■ PROBLEM TO WORK ON:
Please copy all of the following material word for word, from the first line through the last.
>>>>
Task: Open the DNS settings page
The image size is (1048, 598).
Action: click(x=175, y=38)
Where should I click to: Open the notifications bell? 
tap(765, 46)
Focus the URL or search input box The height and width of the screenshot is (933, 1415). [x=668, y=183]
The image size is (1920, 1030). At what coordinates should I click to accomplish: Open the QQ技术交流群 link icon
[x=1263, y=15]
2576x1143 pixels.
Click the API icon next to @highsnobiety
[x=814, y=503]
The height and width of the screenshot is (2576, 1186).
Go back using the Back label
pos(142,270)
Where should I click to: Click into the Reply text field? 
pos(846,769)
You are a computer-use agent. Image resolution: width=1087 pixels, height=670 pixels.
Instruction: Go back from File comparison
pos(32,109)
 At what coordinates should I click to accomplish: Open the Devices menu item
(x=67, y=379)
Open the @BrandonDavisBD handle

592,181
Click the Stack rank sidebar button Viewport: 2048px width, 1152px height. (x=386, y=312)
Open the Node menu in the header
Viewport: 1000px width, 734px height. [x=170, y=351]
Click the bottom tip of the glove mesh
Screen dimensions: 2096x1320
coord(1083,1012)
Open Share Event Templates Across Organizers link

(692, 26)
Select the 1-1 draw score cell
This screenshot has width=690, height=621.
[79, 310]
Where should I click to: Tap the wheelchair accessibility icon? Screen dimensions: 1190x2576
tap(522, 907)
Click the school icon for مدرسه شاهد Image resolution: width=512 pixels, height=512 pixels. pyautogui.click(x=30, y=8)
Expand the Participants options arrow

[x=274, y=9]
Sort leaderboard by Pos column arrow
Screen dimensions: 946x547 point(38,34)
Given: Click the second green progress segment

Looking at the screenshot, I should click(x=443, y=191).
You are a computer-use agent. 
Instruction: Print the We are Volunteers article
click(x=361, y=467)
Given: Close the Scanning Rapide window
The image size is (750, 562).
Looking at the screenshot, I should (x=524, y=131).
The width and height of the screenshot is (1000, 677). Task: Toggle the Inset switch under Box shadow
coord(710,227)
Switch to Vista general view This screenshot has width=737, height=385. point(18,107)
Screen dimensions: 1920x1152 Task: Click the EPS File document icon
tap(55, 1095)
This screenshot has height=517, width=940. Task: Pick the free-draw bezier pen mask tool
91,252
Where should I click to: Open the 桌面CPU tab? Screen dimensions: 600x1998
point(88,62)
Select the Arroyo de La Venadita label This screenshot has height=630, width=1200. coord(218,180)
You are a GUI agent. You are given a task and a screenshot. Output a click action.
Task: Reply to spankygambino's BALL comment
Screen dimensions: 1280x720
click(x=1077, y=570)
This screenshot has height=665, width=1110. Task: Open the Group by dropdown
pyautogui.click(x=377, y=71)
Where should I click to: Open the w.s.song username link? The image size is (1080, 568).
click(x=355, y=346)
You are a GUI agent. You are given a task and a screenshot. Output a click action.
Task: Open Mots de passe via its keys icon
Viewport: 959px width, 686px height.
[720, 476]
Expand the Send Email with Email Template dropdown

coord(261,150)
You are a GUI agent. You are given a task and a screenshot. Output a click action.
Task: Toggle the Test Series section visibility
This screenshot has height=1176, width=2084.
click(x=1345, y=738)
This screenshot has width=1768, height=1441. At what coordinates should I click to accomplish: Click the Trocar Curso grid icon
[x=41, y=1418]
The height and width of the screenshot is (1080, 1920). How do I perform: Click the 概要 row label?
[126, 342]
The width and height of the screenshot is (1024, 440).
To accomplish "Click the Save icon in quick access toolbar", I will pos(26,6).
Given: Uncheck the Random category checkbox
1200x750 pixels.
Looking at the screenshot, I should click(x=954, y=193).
<<<<
■ RESPONSE TO THE TASK:
Task: Open the DNS settings page
The image size is (1048, 598).
Action: click(x=175, y=38)
Where should I click to: Open the notifications bell? 
tap(765, 46)
Focus the URL or search input box The height and width of the screenshot is (933, 1415). [x=668, y=183]
The image size is (1920, 1030). At what coordinates should I click to accomplish: Open the QQ技术交流群 link icon
[x=1263, y=15]
2576x1143 pixels.
Click the API icon next to @highsnobiety
[x=814, y=503]
The height and width of the screenshot is (2576, 1186).
Go back using the Back label
pos(142,270)
Where should I click to: Click into the Reply text field? 
pos(846,769)
You are a computer-use agent. Image resolution: width=1087 pixels, height=670 pixels.
Instruction: Go back from File comparison
pos(32,109)
 At what coordinates should I click to accomplish: Open the Devices menu item
(x=67, y=379)
Open the @BrandonDavisBD handle

592,181
Click the Stack rank sidebar button Viewport: 2048px width, 1152px height. (x=386, y=312)
Open the Node menu in the header
Viewport: 1000px width, 734px height. [x=170, y=351]
Click the bottom tip of the glove mesh
Screen dimensions: 2096x1320
coord(1083,1012)
Open Share Event Templates Across Organizers link

(692, 26)
Select the 1-1 draw score cell
This screenshot has width=690, height=621.
[79, 310]
Where should I click to: Tap the wheelchair accessibility icon? Screen dimensions: 1190x2576
tap(522, 907)
Click the school icon for مدرسه شاهد Image resolution: width=512 pixels, height=512 pixels. pyautogui.click(x=30, y=8)
Expand the Participants options arrow

[x=274, y=9]
Sort leaderboard by Pos column arrow
Screen dimensions: 946x547 point(38,34)
Given: Click the second green progress segment

Looking at the screenshot, I should click(x=443, y=191).
You are a computer-use agent. 
Instruction: Print the We are Volunteers article
click(x=361, y=467)
Given: Close the Scanning Rapide window
The image size is (750, 562).
Looking at the screenshot, I should (x=524, y=131).
The width and height of the screenshot is (1000, 677). Task: Toggle the Inset switch under Box shadow
coord(710,227)
Switch to Vista general view This screenshot has width=737, height=385. point(18,107)
Screen dimensions: 1920x1152 Task: Click the EPS File document icon
tap(55, 1095)
This screenshot has height=517, width=940. Task: Pick the free-draw bezier pen mask tool
91,252
Where should I click to: Open the 桌面CPU tab? Screen dimensions: 600x1998
point(88,62)
Select the Arroyo de La Venadita label This screenshot has height=630, width=1200. coord(218,180)
You are a GUI agent. You are given a task and a screenshot. Output a click action.
Task: Reply to spankygambino's BALL comment
Screen dimensions: 1280x720
click(x=1077, y=570)
This screenshot has height=665, width=1110. Task: Open the Group by dropdown
pyautogui.click(x=377, y=71)
Where should I click to: Open the w.s.song username link? The image size is (1080, 568).
click(x=355, y=346)
You are a GUI agent. You are given a task and a screenshot. Output a click action.
Task: Open Mots de passe via its keys icon
Viewport: 959px width, 686px height.
[720, 476]
Expand the Send Email with Email Template dropdown

coord(261,150)
You are a GUI agent. You are given a task and a screenshot. Output a click action.
Task: Toggle the Test Series section visibility
This screenshot has height=1176, width=2084.
click(x=1345, y=738)
This screenshot has width=1768, height=1441. At what coordinates should I click to accomplish: Click the Trocar Curso grid icon
[x=41, y=1418]
The height and width of the screenshot is (1080, 1920). How do I perform: Click the 概要 row label?
[126, 342]
The width and height of the screenshot is (1024, 440).
To accomplish "Click the Save icon in quick access toolbar", I will pos(26,6).
Given: Uncheck the Random category checkbox
1200x750 pixels.
Looking at the screenshot, I should click(x=954, y=193).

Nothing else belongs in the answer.